━━━ LINHAS FORNECIDAS ━━━

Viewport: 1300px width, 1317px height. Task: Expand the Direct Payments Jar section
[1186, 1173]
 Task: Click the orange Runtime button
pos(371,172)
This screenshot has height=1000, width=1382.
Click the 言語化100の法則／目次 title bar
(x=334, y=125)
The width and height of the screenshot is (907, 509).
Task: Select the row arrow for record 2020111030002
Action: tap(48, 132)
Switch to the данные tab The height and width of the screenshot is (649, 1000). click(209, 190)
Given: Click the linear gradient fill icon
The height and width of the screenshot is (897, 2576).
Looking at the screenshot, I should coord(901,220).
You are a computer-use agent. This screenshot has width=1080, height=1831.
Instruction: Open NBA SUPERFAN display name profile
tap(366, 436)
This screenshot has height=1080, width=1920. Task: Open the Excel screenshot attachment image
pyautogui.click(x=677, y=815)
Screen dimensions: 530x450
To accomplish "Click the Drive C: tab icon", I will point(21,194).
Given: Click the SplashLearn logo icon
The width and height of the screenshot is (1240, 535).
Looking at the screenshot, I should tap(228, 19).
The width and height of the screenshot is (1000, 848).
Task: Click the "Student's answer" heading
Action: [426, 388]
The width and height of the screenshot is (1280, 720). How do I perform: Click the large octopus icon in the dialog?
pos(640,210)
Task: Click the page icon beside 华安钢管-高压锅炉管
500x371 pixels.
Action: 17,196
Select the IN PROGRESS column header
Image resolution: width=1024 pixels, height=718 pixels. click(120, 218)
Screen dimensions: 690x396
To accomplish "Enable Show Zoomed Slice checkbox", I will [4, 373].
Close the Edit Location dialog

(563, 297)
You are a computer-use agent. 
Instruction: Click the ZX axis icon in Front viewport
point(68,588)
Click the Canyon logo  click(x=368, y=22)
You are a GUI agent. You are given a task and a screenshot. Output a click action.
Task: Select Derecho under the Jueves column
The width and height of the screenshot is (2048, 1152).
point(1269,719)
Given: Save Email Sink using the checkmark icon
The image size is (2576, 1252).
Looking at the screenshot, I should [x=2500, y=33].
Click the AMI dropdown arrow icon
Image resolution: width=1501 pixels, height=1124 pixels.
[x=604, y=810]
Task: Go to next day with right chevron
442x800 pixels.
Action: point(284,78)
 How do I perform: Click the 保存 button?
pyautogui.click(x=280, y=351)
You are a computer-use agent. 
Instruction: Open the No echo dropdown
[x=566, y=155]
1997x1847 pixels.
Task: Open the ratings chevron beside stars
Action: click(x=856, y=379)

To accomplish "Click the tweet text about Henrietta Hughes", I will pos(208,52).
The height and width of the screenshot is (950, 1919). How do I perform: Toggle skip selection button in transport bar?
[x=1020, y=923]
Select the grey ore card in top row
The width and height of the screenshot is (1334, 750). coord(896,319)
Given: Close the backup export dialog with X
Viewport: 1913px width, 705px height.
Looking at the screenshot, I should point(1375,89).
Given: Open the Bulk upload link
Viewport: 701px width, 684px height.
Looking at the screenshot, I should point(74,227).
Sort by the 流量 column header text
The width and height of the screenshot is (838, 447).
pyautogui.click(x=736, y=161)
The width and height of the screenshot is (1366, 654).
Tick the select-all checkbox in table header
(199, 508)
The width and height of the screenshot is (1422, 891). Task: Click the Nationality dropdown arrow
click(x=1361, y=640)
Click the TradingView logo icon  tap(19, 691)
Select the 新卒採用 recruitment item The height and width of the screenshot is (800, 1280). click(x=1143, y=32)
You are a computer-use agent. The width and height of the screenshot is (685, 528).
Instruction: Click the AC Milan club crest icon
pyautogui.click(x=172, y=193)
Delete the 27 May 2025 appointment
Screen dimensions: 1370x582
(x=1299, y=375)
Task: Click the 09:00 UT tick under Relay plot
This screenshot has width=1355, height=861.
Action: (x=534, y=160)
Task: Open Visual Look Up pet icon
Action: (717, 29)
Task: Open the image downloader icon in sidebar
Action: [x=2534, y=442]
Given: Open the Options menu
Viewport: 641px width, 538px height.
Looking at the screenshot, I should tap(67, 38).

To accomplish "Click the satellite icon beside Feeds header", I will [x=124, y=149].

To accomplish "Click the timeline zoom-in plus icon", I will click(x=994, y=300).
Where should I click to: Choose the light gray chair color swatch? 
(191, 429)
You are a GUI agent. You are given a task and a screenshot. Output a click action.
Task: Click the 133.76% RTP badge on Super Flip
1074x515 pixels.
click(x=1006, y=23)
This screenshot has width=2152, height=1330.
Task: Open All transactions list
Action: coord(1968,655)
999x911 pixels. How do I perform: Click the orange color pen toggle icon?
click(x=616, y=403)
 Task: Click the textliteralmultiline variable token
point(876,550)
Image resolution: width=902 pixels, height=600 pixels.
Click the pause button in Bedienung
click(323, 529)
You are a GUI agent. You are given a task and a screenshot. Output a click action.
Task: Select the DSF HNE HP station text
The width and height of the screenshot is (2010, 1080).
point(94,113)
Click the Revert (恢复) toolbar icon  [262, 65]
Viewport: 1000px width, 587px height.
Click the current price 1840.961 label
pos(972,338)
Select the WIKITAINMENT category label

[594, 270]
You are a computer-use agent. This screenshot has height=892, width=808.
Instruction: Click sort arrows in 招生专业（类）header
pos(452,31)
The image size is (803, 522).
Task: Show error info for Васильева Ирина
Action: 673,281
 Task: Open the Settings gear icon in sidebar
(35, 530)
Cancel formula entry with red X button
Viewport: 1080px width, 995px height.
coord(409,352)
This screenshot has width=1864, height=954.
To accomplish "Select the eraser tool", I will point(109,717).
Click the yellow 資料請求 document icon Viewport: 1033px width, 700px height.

━━━

DETALHES DA TAREFA - Extraia das linhas acima cada uma que contenha a palavra "label" e copie-as.

RESULTADO DA TAREFA -
Click the current price 1840.961 label
Select the WIKITAINMENT category label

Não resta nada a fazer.